Reported in Chapter 4, we were able to replicate this study in the rat basolateral amygdala. Similarly, the β-adrenergic agonist, isoproterenol was shown to facilitate the induction of LTP within the amygdala, representing the efficacy of a fast-acting factor. However, corticosterone application predominantly displayed a suppressive effect on LTP, which was demonstrated by a gradual reversal of β-adrenergic-facilitated LTP in the case of co-application of corticosterone and isoproterenol around LTP induction, and by a full suppression of the isoproterenol-mediated LTP in the case of corticosterone pretreatment hours in advance. All these represent a slow-onset suppressive effect of corticosteroids on synaptic plasticity in the amygdala - a structure highly associated with emotional
memory.

We eventually elevated our research level to human study (Chapter 5), in which we asked our subjects to view and memorise both neutral and (negatively) emotional pictures and had their real-time brain activity monitored through fMRI. We concentrated on the time-dependent effects of glucocorticoids by administering an identical stress dose of cortisol to subjects at different time-points.
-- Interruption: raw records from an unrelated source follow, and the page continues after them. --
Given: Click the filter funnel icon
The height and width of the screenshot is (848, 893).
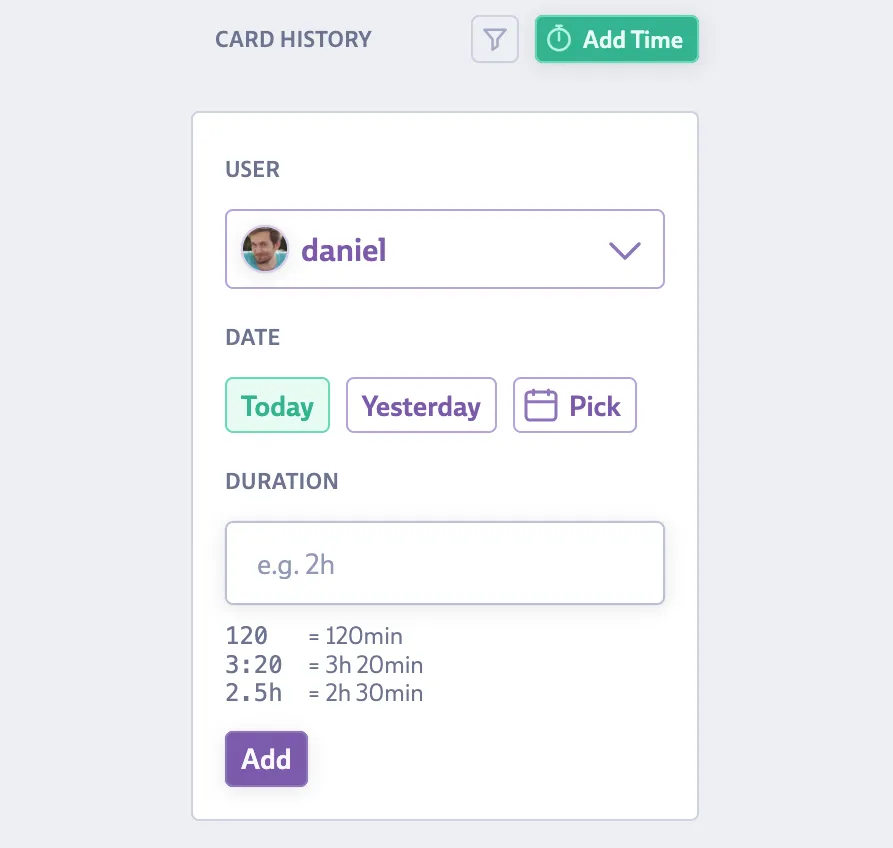Looking at the screenshot, I should 495,40.
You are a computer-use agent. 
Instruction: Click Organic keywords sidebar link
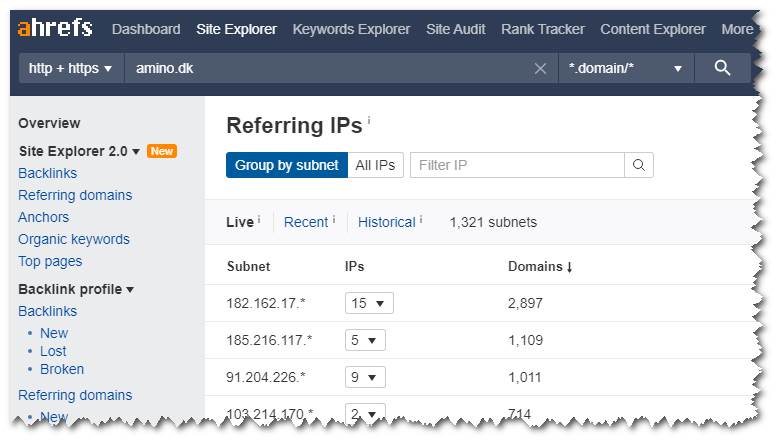(x=74, y=239)
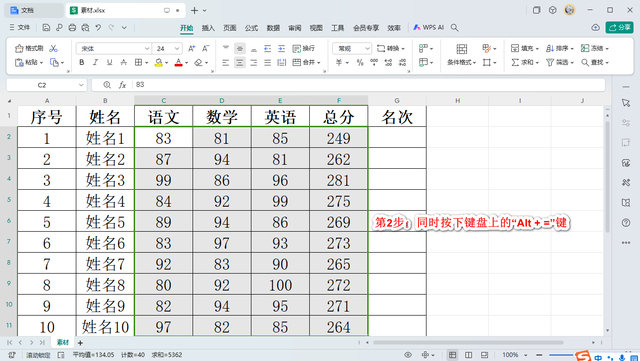Toggle italic text formatting

[x=96, y=62]
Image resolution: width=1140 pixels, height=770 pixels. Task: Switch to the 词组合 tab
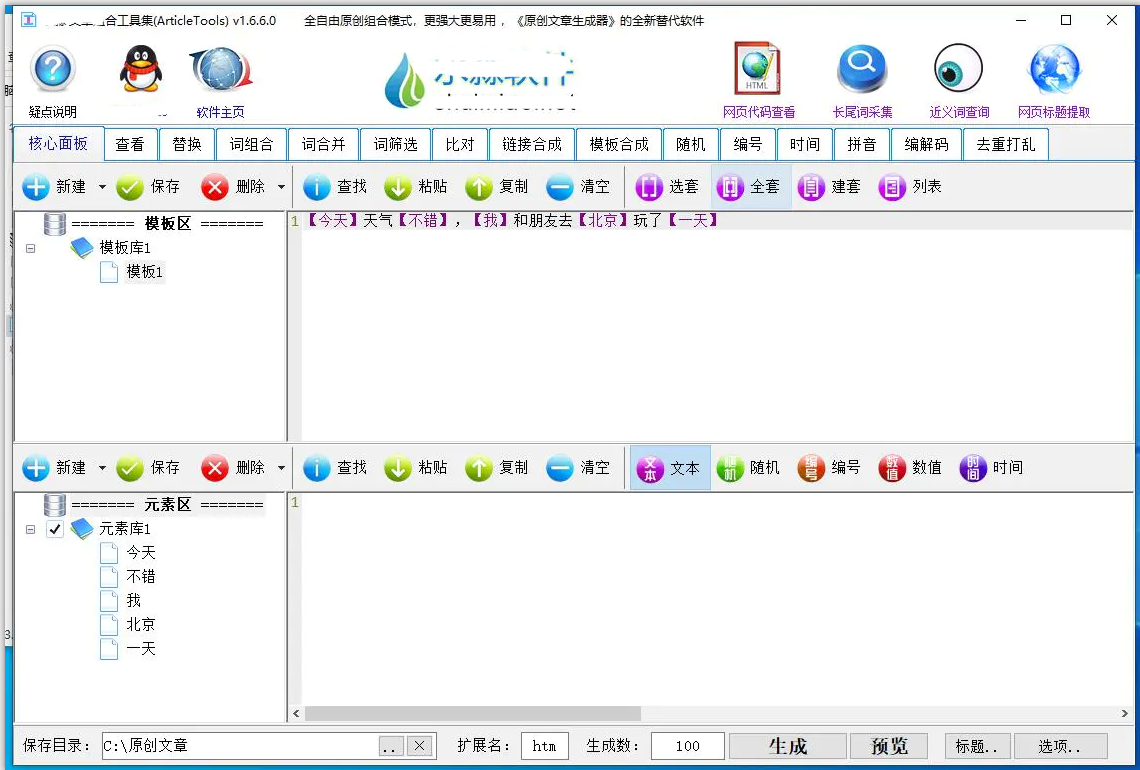pos(251,144)
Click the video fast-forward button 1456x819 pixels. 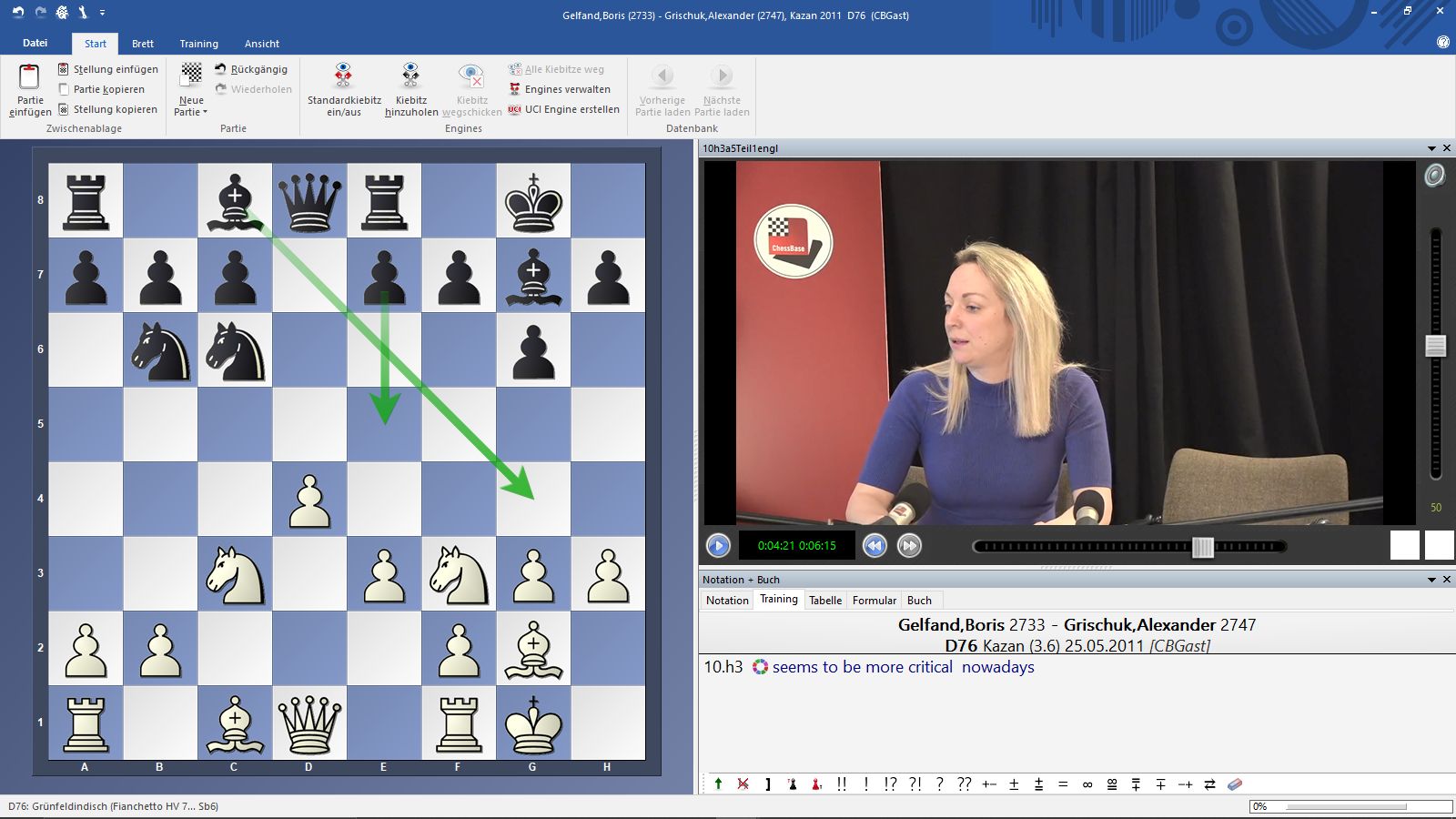click(909, 546)
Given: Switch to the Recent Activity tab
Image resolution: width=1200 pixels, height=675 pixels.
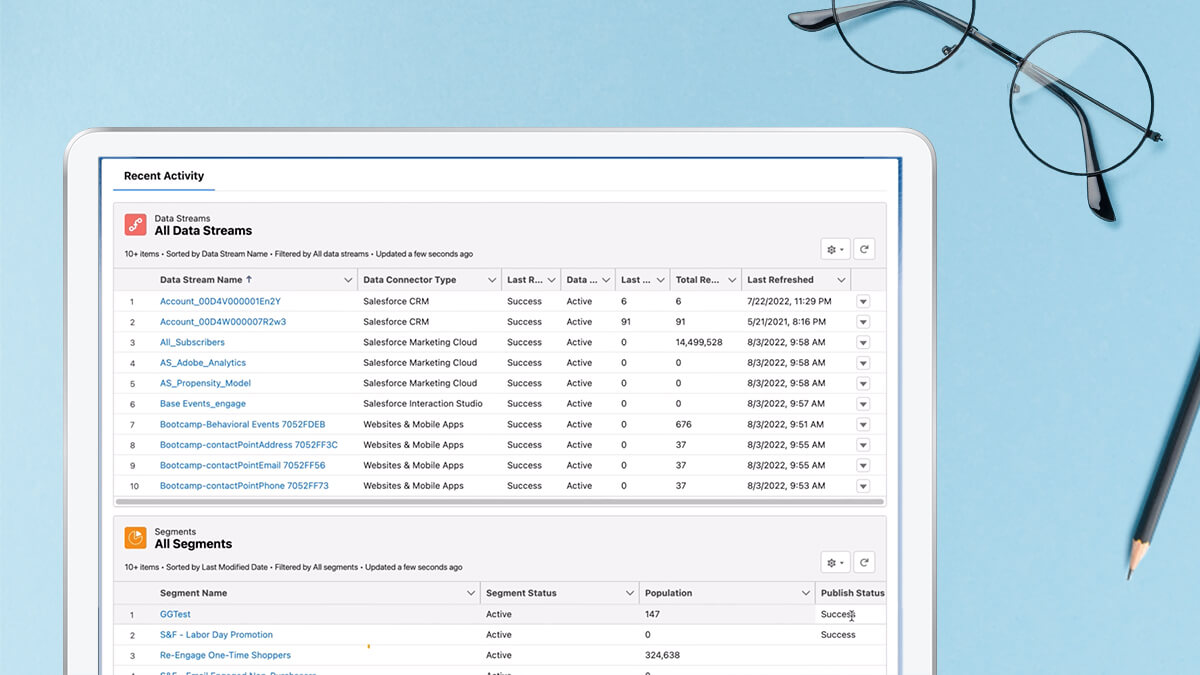Looking at the screenshot, I should pyautogui.click(x=164, y=176).
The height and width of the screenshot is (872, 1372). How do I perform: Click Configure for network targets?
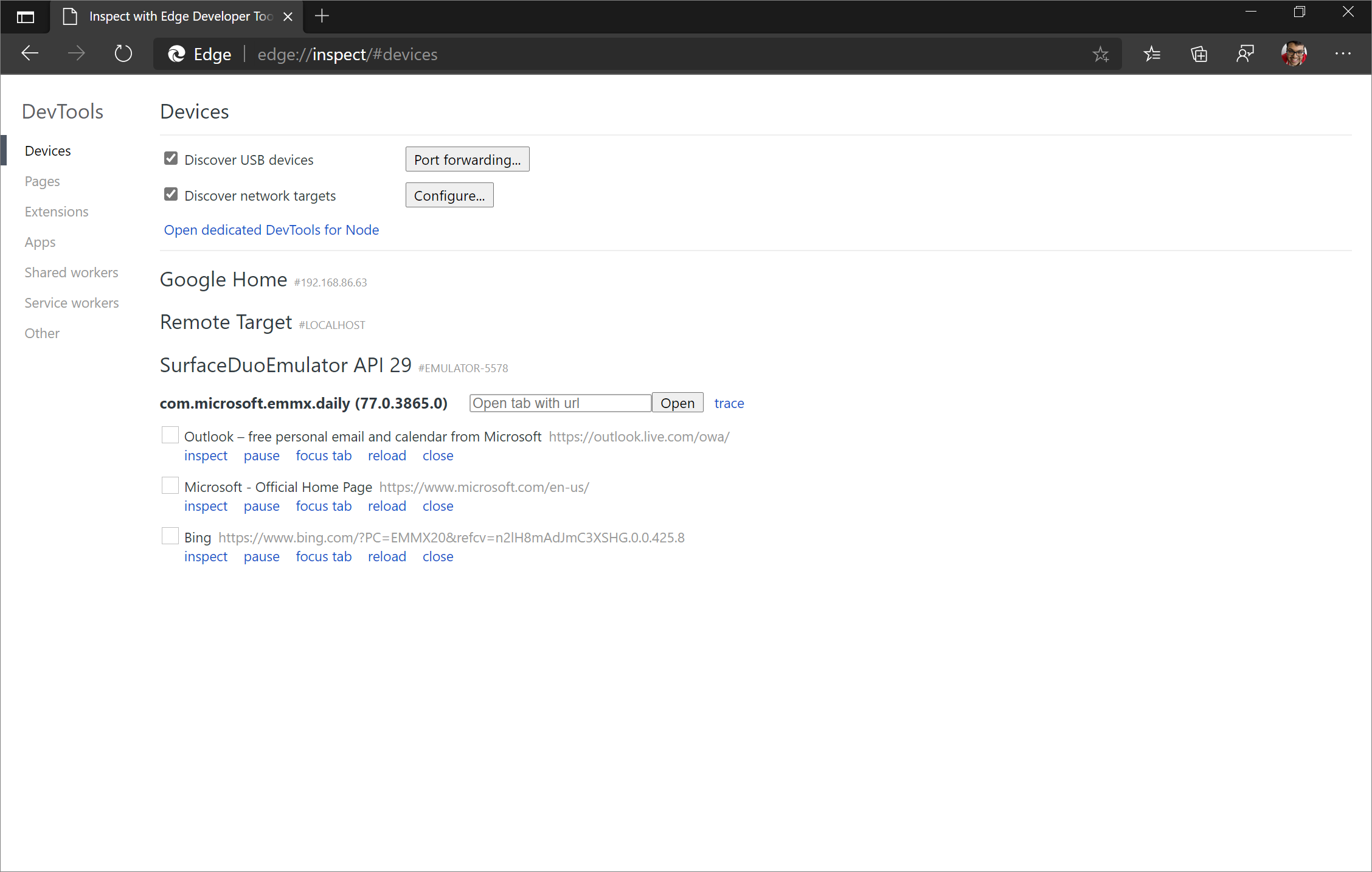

In this study, we have identified a general enhanced memory of negative stimuli. Moreover, a prior adminiA temporal perspective on stress hormones and memory stration of cortisol (several hours in advance) was found to diminish the proportion of the negative pictures among all pictures remembered, without altering the absolute numbers of the remembered pictures, indicating a weight shift in memory encoding for emotional information. Neuroimaging has located this effect to the left hippocampus. This demonstrates a delayed, presumably genomic, glucocorticoid effect on human emotional memory.

In conclusion, we have investigated two types of stress hormones, focusing on measurement of functional outcomes and exploitation of multiple levels of research (i.e. in the rodent and human brains). Our results support the notion that a focus on the molecular mechanisms of stress hormones is valid in the exploration of stress-mediated regulation of cognitive functions. These molecular actions can drive diverse regulatory patterns, best exemplified by the effects of glucocorticoids; indeed, we have demonstrated their facilitative effects and suppressive actions in specific contexts. Above all, we have proposed a new perspective to take in examination of stress influences,
which is fundamentally based upon the understanding of the time-dependency of the
hormonal functions; by doing so, we can add significant value to established theories. Especially from human-level research, our results indicate a significant relevance to the control of the emotional bias reflected in memory - likely achievable through glucocorticoids manipulation; this may lend support to newly developed therapeutic approaches in the field.